§ **Your goal**
Give the records below again, word for word. No pictures belong in the copy.
BEGIN Entries shown
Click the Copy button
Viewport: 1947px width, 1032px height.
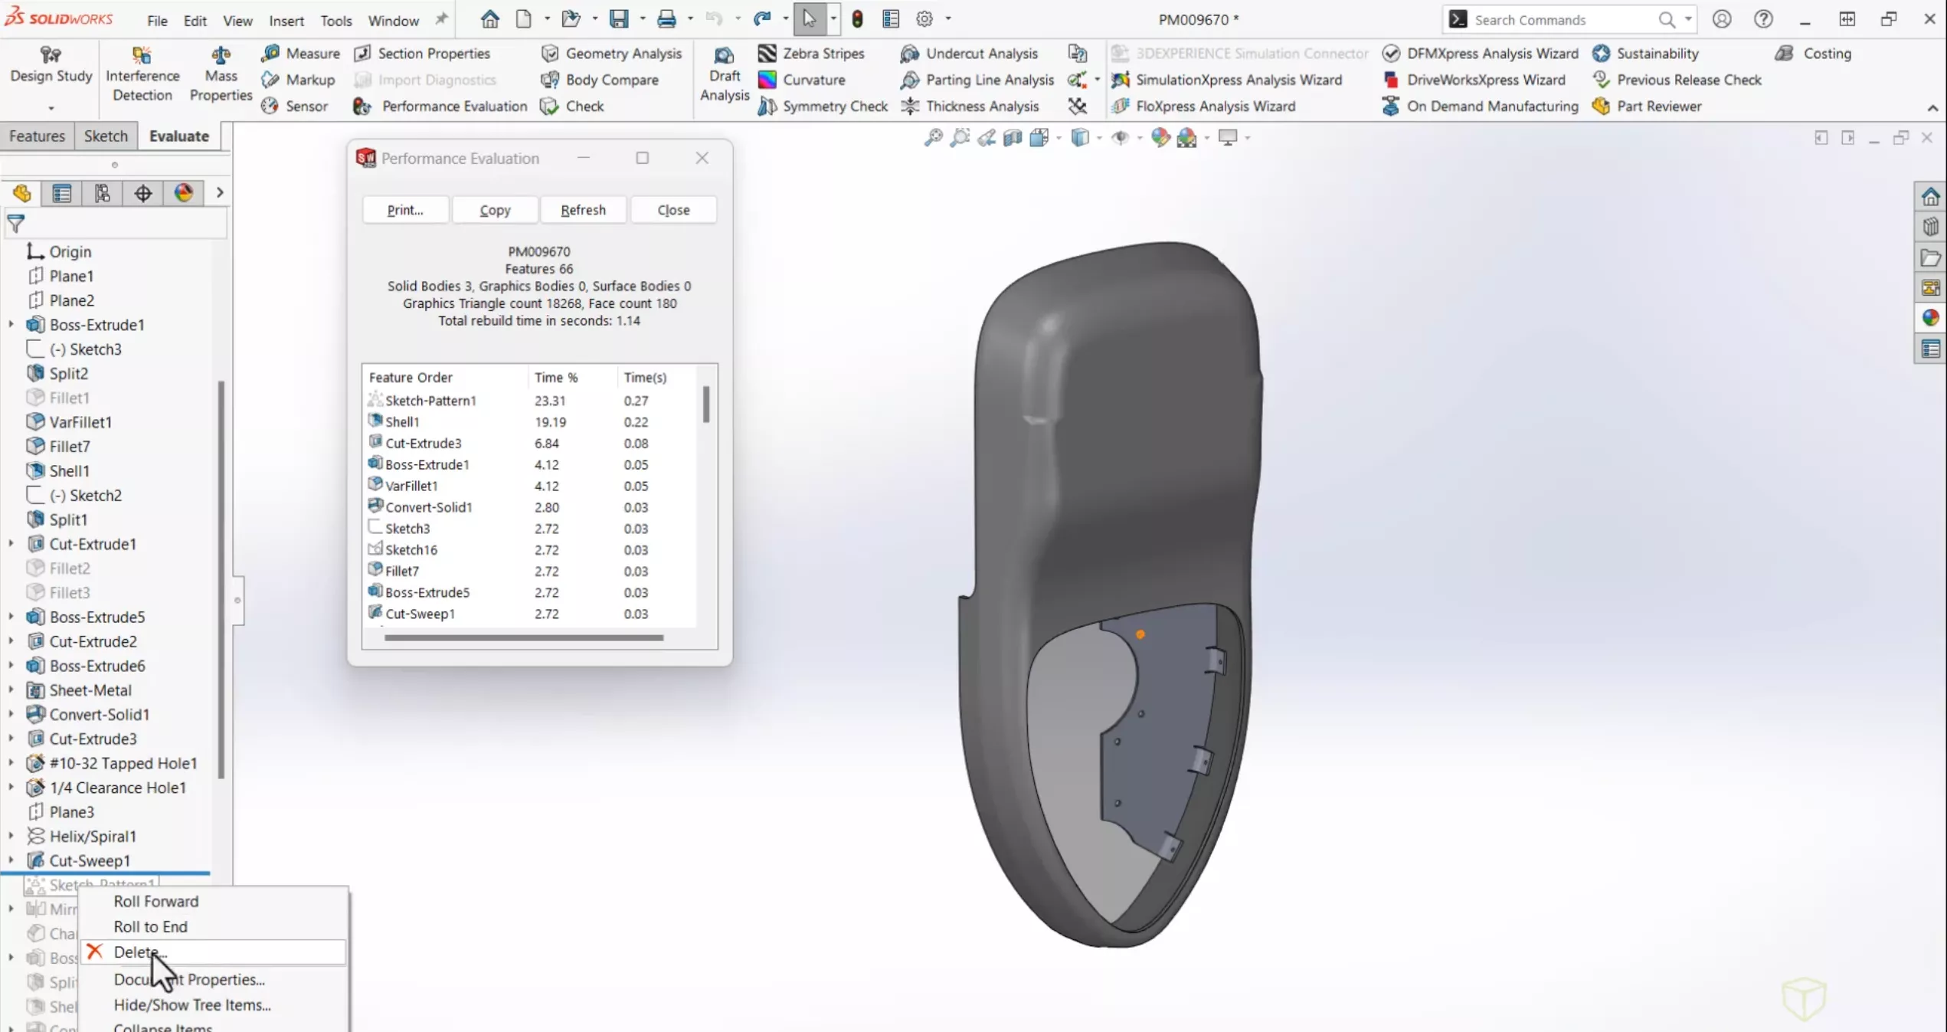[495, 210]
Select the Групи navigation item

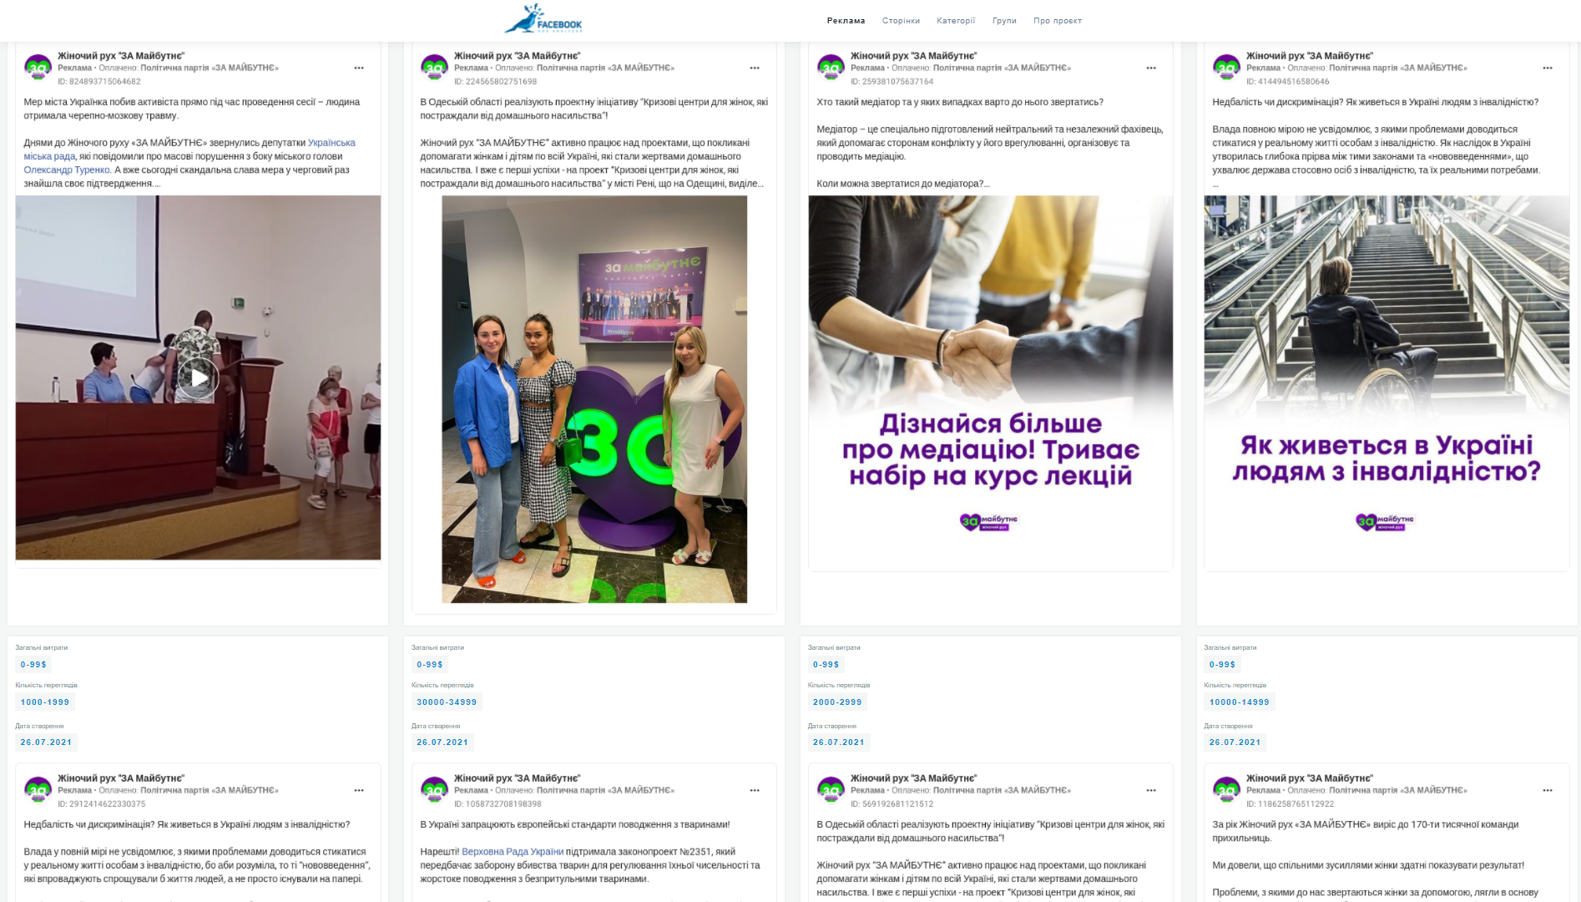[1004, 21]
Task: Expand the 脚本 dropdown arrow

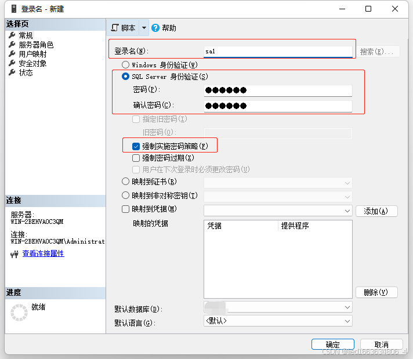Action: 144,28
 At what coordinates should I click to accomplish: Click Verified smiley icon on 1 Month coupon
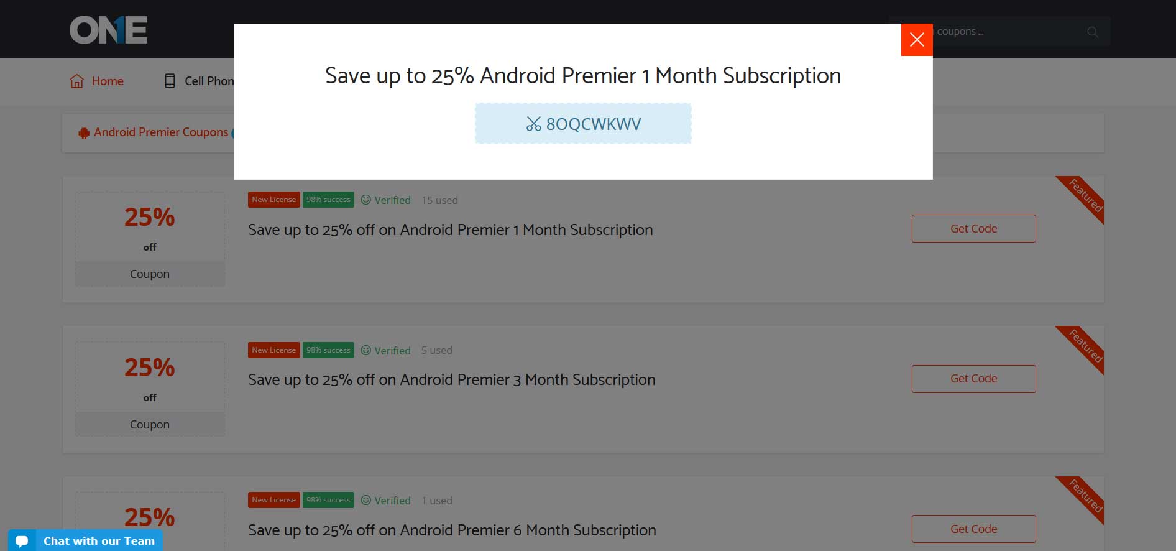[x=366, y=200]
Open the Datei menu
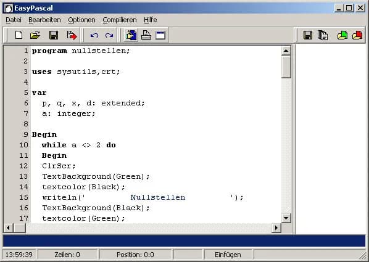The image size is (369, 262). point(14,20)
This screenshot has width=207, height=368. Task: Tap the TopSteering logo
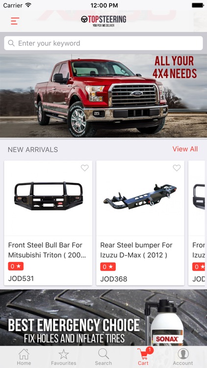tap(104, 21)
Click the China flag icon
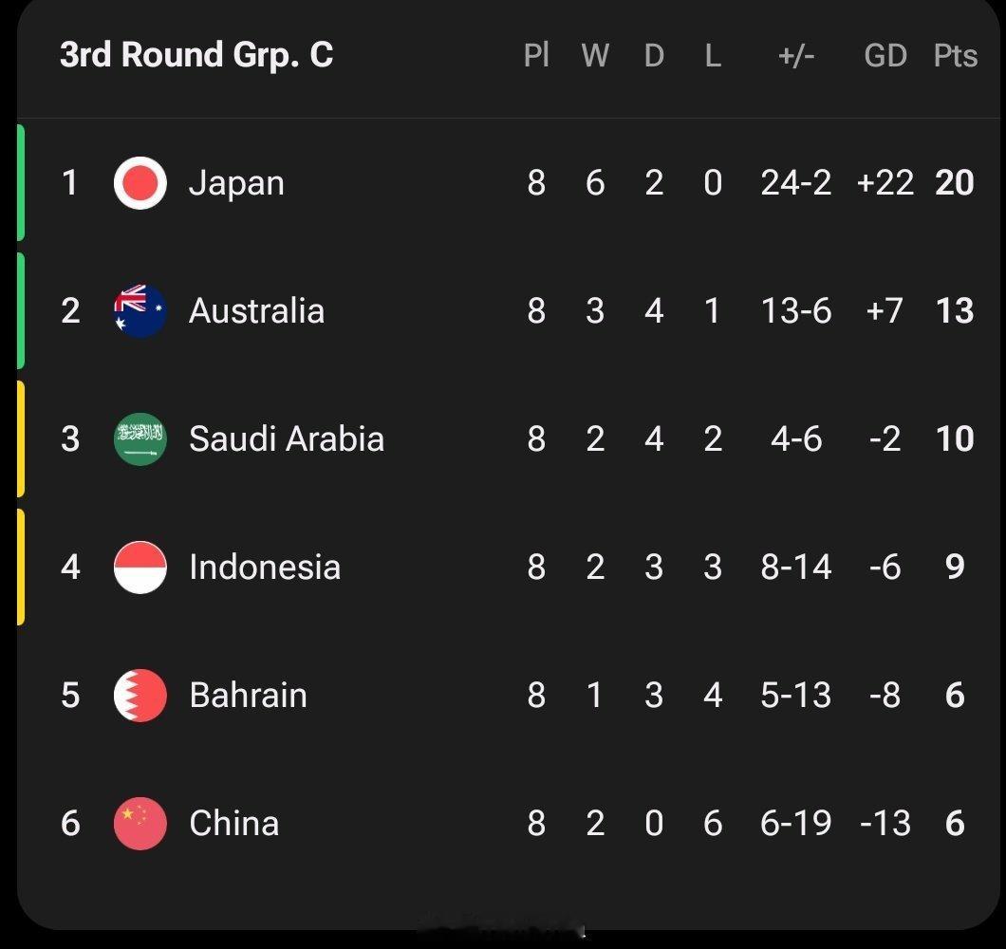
END Entries shown
§ **Solution for this exercise**
Click the Copy button
Viewport: 1947px width, 1032px height.
[495, 210]
Select the Групи navigation item

[1004, 21]
Task: Expand the 脚本 dropdown arrow

Action: 144,28
 At what coordinates should I click to accomplish: Click Verified smiley icon on 1 Month coupon
[x=366, y=200]
Open the Datei menu
The image size is (369, 262). point(14,20)
This screenshot has width=207, height=368. Task: Tap the TopSteering logo
tap(104, 21)
Click the China flag icon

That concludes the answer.